Deeply researched and using case files that have previously been off-limits to historians, The Making of a Civil Rights Lawyer will appeal to young and upcoming lawyers, to students of the history of the 1960s, of civil rights, and of African American studies, and to anyone interested in social change.
Review Quotes
Michael Meltsner has performed a great public service by recalling from his perspective as a lawyer at the NAACP Legal Defense Fund how lawyers helped bring about social change during the civil rights movement of the 1960s.
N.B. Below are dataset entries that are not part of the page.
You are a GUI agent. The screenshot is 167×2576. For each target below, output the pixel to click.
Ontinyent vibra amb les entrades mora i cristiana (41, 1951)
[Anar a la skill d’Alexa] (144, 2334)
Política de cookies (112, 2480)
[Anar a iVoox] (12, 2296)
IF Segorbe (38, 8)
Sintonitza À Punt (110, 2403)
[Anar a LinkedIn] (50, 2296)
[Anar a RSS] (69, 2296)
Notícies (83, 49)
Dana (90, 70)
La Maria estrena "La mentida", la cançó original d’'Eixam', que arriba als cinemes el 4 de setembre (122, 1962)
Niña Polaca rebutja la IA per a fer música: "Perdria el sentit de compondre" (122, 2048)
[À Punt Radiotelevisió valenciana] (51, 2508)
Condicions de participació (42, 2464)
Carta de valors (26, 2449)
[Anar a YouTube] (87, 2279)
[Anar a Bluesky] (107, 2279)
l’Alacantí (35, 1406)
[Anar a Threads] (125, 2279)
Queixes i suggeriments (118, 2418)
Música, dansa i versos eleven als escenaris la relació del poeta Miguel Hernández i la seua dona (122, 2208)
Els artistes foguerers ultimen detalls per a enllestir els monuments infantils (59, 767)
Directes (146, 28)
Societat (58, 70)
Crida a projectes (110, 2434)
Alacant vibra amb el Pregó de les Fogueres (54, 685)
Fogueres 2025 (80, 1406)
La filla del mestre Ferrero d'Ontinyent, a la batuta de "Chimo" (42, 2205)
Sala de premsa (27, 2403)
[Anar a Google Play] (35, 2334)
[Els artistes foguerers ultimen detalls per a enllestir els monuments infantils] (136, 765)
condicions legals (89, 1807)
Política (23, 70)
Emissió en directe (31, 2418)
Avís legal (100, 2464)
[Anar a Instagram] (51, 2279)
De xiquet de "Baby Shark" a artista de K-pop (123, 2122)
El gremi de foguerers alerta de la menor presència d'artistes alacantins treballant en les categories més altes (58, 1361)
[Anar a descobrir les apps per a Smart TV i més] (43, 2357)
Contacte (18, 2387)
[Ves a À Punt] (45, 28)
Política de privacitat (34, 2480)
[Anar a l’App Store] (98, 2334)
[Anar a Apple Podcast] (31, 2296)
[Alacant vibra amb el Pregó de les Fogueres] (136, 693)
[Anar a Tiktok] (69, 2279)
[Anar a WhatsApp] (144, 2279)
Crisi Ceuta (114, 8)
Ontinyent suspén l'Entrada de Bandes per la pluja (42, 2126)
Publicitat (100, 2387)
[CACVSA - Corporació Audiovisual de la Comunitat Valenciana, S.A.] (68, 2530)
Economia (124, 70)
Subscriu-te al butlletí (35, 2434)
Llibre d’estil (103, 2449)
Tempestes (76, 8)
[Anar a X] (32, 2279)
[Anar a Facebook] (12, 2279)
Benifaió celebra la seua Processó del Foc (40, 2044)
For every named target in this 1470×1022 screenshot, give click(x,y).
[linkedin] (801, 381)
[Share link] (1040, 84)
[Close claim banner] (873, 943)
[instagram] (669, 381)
This memoir will be of great interest to a generation unfamiliar with that remarkable time in American history, as well as to those familiar with the people and controversies he recalls.
--Stephen B. Bright, Director, Southern Center for Human RightsNear the epicenter of the battle to eliminate legal segregation, and placed...on a fascinating professional trajectory, Meltsner presents a thoughtful, wide-ranging, historically rich account of how that experience shaped him.
-- "Boston Globe"About the Author
Michael Meltsner, former Guggenheim Fellow and Berlin Prize Fellow at the American Academy, has been a Professor of Law at Columbia and Harvard Law Schools and Dean at Northeastern School of Law, where he is currently Matthews Distinguished University Professor of Law. Author of Cruel and Unusual, the authoritative history of the Legal Defense Fund's campaign to abolish the death penalty, and a novel Short Takes, he is also a licensed marriage and family therapist. He lives in Cambridge, Massachusetts.